6.3 Isolation, Culture, and Identification of Viruses

Microbiology6.3 Isolation, Culture, and Identification of Viruses

Learning Objectives

By the end of this section, you will be able to:

  • Discuss why viruses were originally described as filterable agents
  • Describe the cultivation of viruses and specimen collection and handling
  • Compare in vivo and in vitro techniques used to cultivate viruses

At the beginning of this chapter, we described how porcelain Chamberland filters with pores small enough to allow viruses to pass through were used to discover TMV. Today, porcelain filters have been replaced with membrane filters and other devices used to isolate and identify viruses.

Isolation of Viruses

Unlike bacteria, many of which can be grown on an artificial nutrient medium, viruses require a living host cell for replication.

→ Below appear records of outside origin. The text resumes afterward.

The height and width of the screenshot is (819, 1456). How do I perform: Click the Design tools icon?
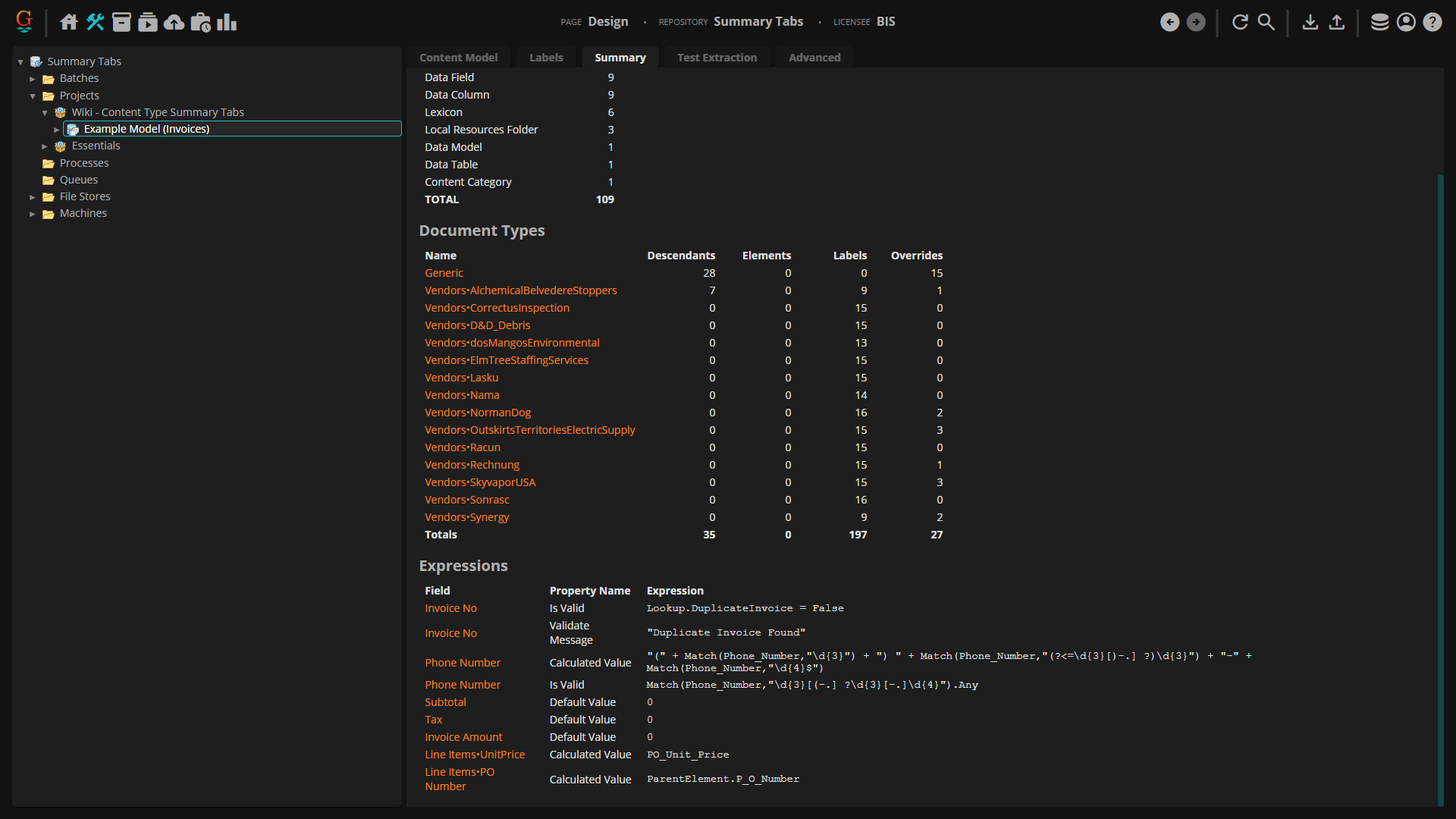point(96,22)
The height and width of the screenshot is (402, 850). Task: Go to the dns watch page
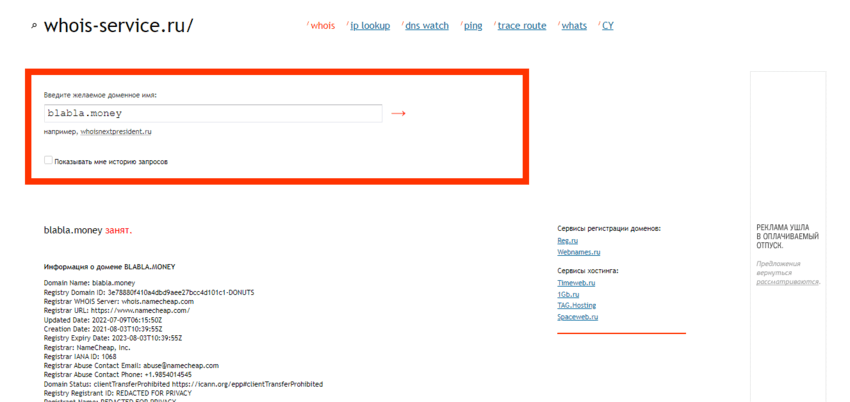coord(427,26)
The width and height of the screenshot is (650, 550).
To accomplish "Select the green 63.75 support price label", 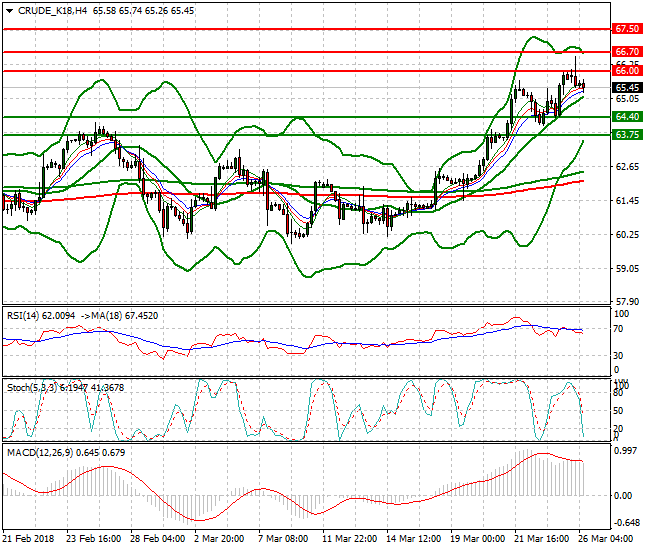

Infected host cells (eukaryotic or prokaryotic) can be cultured and grown, and then the growth medium can be harvested as a source of virus. Virions in the liquid medium can be separated from the host cells by either centrifugation or filtration. Filters can physically remove anything present in the solution that is larger than the virions; the viruses can then be collected in the filtrate (see Figure 6.16).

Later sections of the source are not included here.